Rhonda Browning White
We’re now fully immersed in the hectic, er, joyous and peaceful, holiday season: Hanukkah, Winter Solstice, Yule, Christmas Eve, Christmas Day, Kwanzaa, Watch Night, New Year’s Eve, New Year’s Day . . . and the list goes on. We have shopping to complete, presents to wrap, trees to decorate, cookies to bake, parties to attend, dinners to host, football games to watch, and stories to write. What! Do you mean we’re supposed to find time to write over the holidays? Have you lost your mind?
That’s what I think each time I see a Facebook post, a blog entry, or a web article admonishing me to “Write Every Day!” Perhaps these reminders are popping up with increasing frequency in advance of the New Year’s Resolution craze. Or perhaps they’re showing up more often to drive me insane. Either way, I’m not falling for it.
You see, over my twelve-year career as a ghostwriter, professional editor, and author, I’ve kept a giant secret, but I’m now going to share it with you: I don’t write every day. Sometimes I go two or three days without writing. Sometimes I go a full week without penning more than a simple grocery list (which I usually leave at home, only to discover it’s missing when I reach the dairy aisle—is it heavy cream or half-and-half I need for that recipe?), and, believe it or not, my writing never suffers from the break.
In fact, it often improves.
How is this possible? For starters, you should know that I don’t believe in writer’s block. (I call it “writer’s laziness.”) Writing is a form of mental exercise, and, just like physical exercise, overdoing it can cause problems. The mind, like the body, needs time to rest and recharge. The best ways to recharge the writer’s brain are to read or to do something creative other than writing. Reading a great story—you can squeeze in a short story before bedtime, while sitting in the doc’s office, or waiting at the airport even on the most hectic days—or a writing craft book never fails to refill my writer’s well of ideas. Another prolific author shared with me that baking helps her put together scenes or chapters she’s struggling to work out in her mind. A poet friend paints gorgeous artwork between writing poems. Yet another author—a bestselling, award-winning author—told me he does some of his best writing while staring out the window or sitting on his porch for hours at a time, without touching a writing implement for days.

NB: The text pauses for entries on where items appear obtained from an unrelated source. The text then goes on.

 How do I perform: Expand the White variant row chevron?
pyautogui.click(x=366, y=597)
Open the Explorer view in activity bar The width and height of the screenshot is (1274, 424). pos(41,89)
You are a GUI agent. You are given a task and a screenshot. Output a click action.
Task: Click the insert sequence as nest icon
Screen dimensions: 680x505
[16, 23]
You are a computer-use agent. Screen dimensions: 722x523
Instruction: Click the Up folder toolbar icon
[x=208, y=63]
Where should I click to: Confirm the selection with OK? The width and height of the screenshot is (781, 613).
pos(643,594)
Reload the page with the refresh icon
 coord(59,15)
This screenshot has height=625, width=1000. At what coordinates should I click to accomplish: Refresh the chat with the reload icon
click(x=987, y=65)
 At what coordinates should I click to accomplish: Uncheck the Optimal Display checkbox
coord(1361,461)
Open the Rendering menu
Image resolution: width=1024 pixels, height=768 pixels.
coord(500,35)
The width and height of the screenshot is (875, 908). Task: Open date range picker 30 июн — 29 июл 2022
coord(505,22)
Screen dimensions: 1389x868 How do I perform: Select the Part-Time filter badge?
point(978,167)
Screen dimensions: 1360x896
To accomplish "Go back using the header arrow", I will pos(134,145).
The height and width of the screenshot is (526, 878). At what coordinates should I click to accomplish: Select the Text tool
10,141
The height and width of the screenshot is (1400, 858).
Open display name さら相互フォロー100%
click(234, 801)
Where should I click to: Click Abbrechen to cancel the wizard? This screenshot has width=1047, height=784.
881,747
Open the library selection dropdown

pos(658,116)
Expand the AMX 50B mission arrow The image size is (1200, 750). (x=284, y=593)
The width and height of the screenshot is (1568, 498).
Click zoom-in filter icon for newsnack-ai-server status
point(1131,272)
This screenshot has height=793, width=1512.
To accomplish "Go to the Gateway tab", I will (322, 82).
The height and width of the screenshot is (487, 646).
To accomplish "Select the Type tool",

Downtime is necessary for some writers to regenerate the creative part of the mind, and never is downtime more necessary for me than during the holidays. I’ll admit to you, though, that when I’m not in front of my keyboard or notepad, I’m often still writing. The idea for this blog entry came to me today when rushing through the grocery store. And while watching a little girl in red tights, a green sweatshirt and a motorcycle helmet stand with her hands on her hips while her father pushed a stalled Harley through a store parking lot, I came up with a great idea for a story scene. Were my hands on the keyboard? Nope. Did I have a pen in hand? Nada. Was I writing? Yes, I was.
Tonight, when the house is quiet and the Christmas tree’s winking lights are reflecting on the wall outside my bedroom door, I’ll pick up the fabulous book of short stories I’m reading this week, and I’ll refill the writer’s well within my mind with strings of words that sparkle brighter than any light on my tree. And when the holidays are over, and my world has reached some measure of calm, I’ll again sit at my desk, and I’ll write.